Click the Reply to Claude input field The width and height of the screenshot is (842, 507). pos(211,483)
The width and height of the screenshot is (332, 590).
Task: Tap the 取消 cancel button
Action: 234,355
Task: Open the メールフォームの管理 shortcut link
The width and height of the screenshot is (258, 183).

-- -- --

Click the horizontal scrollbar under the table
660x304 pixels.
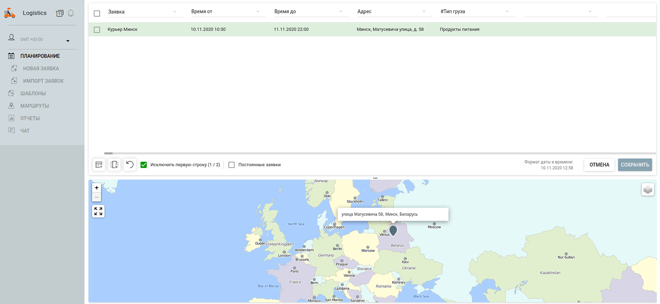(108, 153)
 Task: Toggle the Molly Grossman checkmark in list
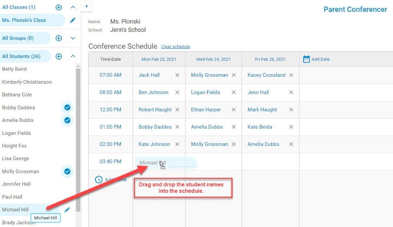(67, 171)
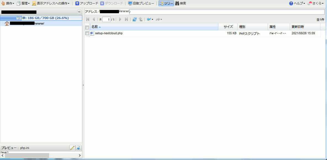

-- -- --

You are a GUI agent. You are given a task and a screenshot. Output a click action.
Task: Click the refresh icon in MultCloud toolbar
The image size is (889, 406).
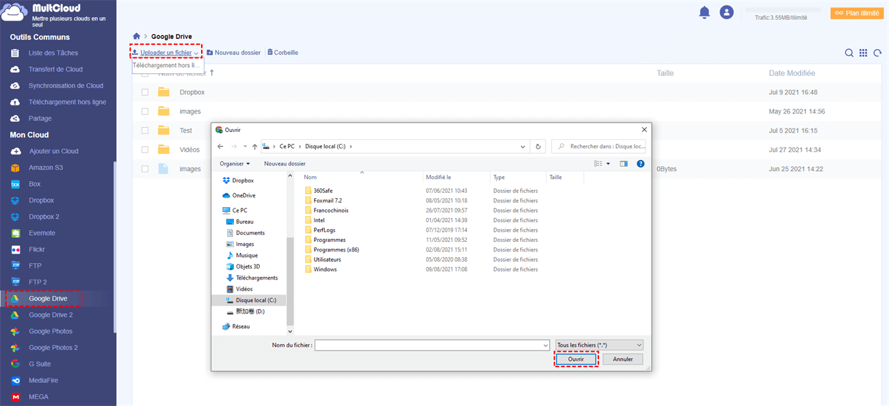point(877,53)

-- -- --

▸ Exercise goal
Copy the material word for word, starting with the line that contains "Click the Reply" and going on through the line that contains "The width and height of the screenshot is (258, 183).".

▸ Answer for this exercise
Click the Reply to Claude input field The width and height of the screenshot is (842, 507). pos(211,483)
The width and height of the screenshot is (332, 590).
Task: Tap the 取消 cancel button
Action: 234,355
Task: Open the メールフォームの管理 shortcut link
The width and height of the screenshot is (258, 183).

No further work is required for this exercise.